A recent bout of good news came when the 5,000 pilots flying FedEx's fleet of cargo jets agreed to vote on a labor contract, with union leaders recommending approval. Voting will run through Oct. 17. It was just one year ago that negotiations stalemated.
With labor hurdles clearing and business expanding, I think FedEx can continue to grow earnings 18% annually over the next two years, assuming the world economy does not slow too dramatically. First-fiscal-quarter profit, reported two weeks ago, blew past consensus estimates, rising 40% on remarkable demand for ground and international express shipments. The company reported income of $475 million, or $1.53 per share, versus a prior-year profit of $339 million, or $1.10 per share. Revenue rose 11 percent to $8.54.
I expect fiscal 2008 to bring in up to $8.10 in earnings per share. Slap an 18 price-earnings ratio on that and you can see the potential for $145 a share by mid-2008, up more than 34% from the current quote. If the market softens here in October, try to buy a pullback to the $100-$103 area. That's only a 5% to 8% drop from current levels but would signify to me that the fair-weather holders are out of the stock and that the serious shareholders are back in.

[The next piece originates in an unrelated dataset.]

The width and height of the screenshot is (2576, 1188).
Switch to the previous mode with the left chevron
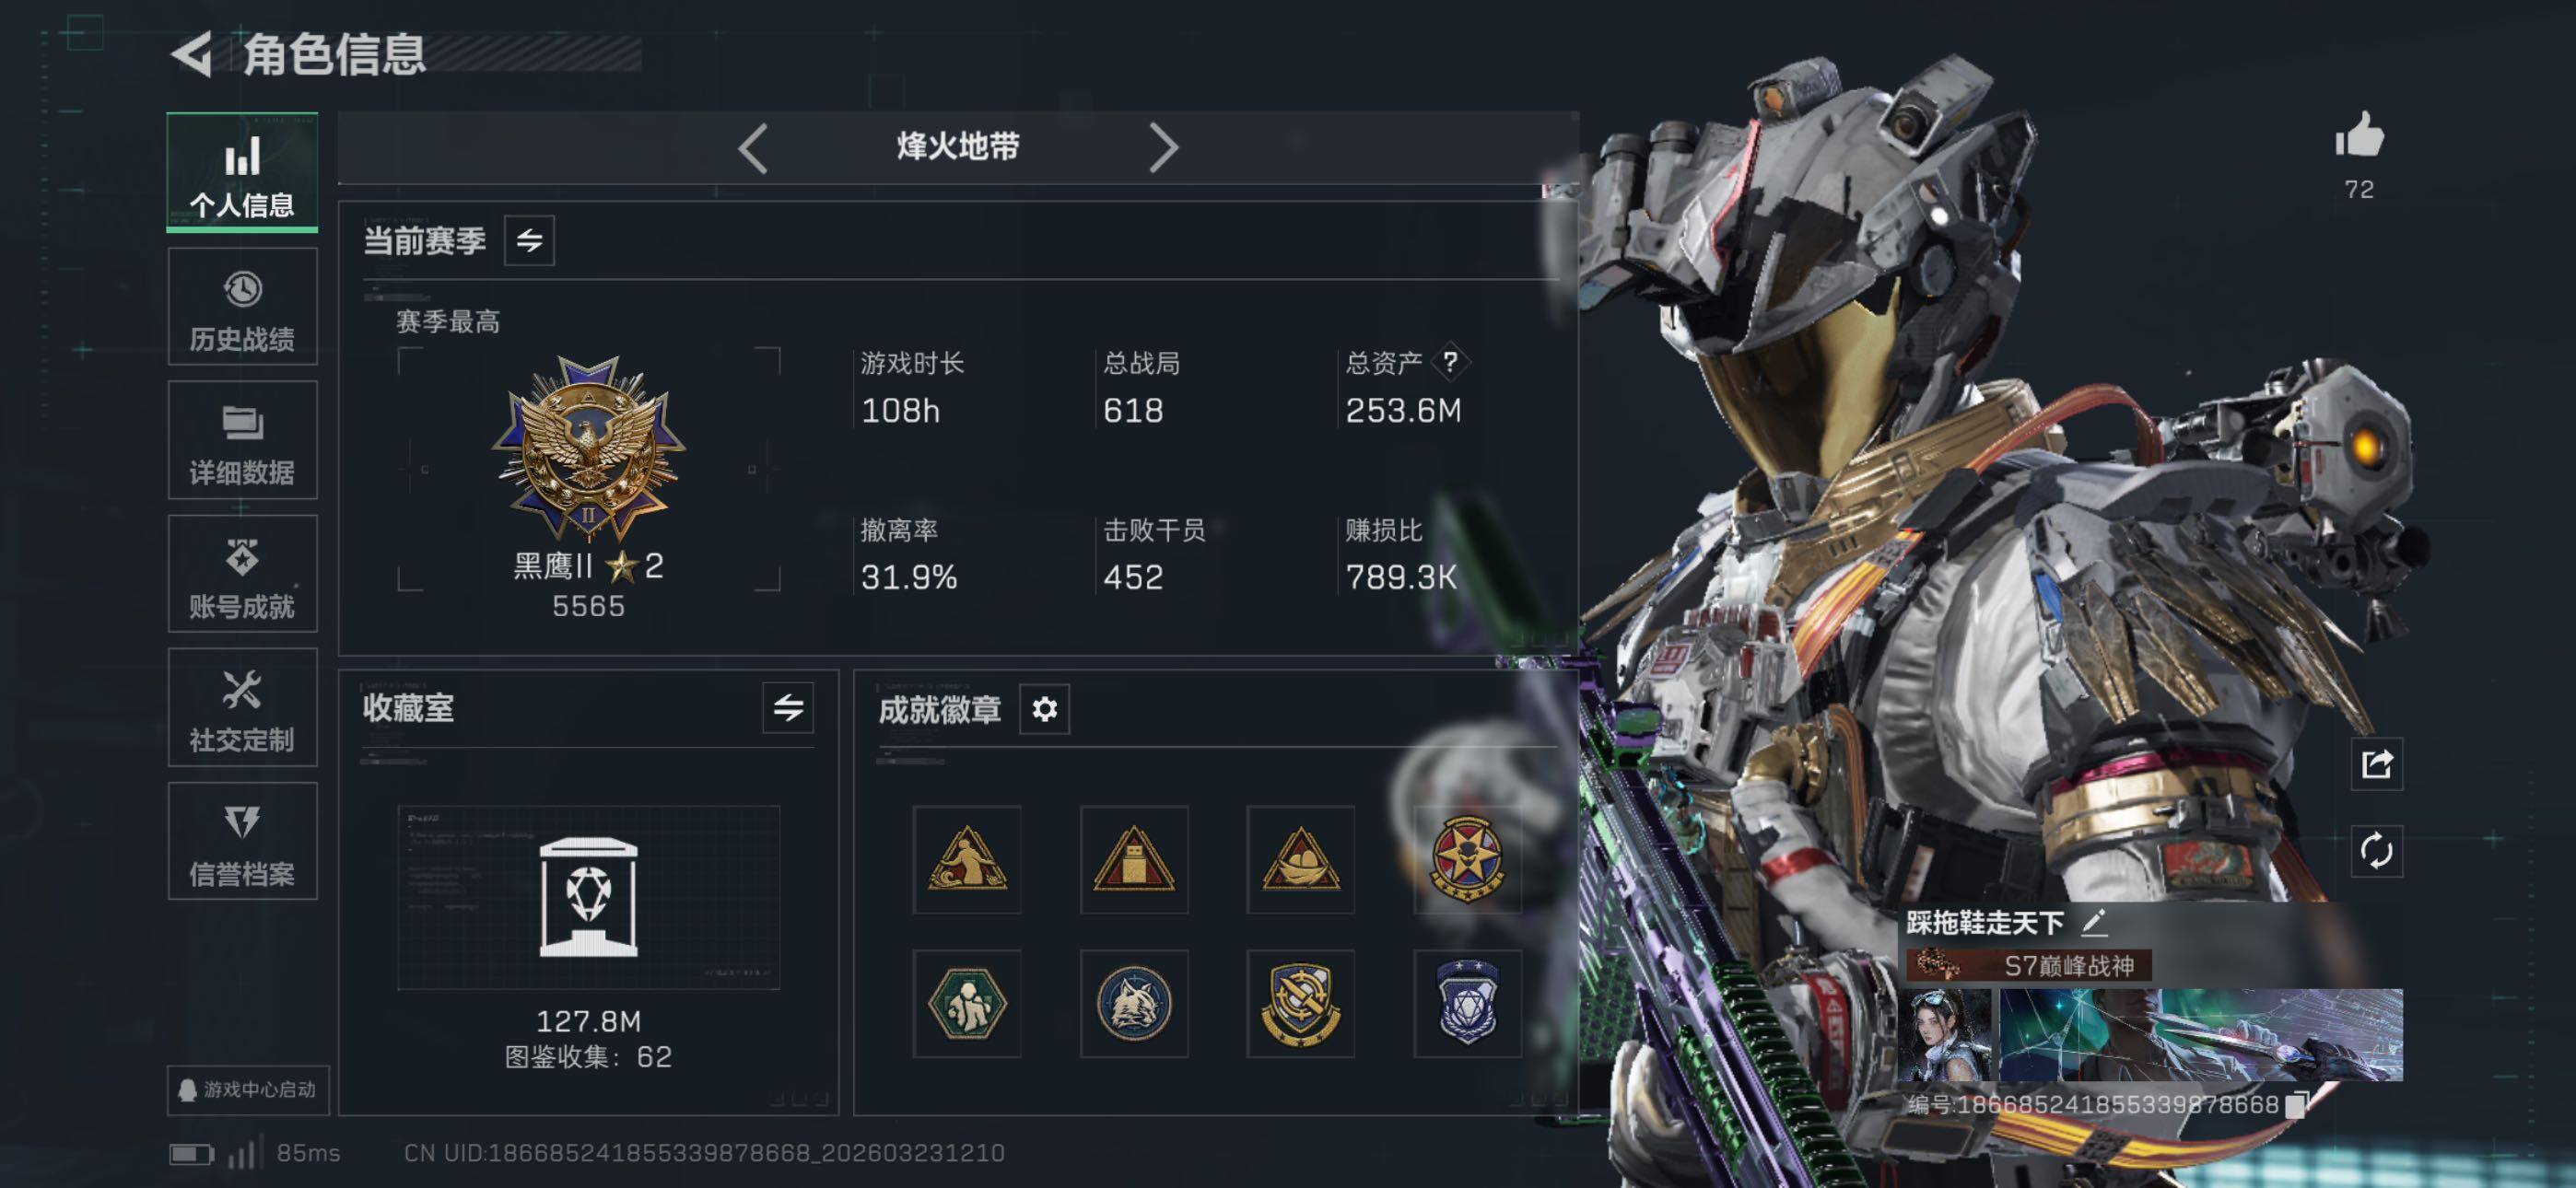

Jon Markman is editor of the independent investment newsletters Strategic Advantage and Trader's Advantage. While he cannot provide personalized investment advice or recommendations, he welcomes column critiques and comments at [email protected]; put COMMENT in the subject line. At the time of publication, Markman did not own or control shares of companies mentioned in this column.


The above paragraphs are from a new article in USATODAY by Analyst Jon Markhman. Sounds like a good place to put some of your money for growth.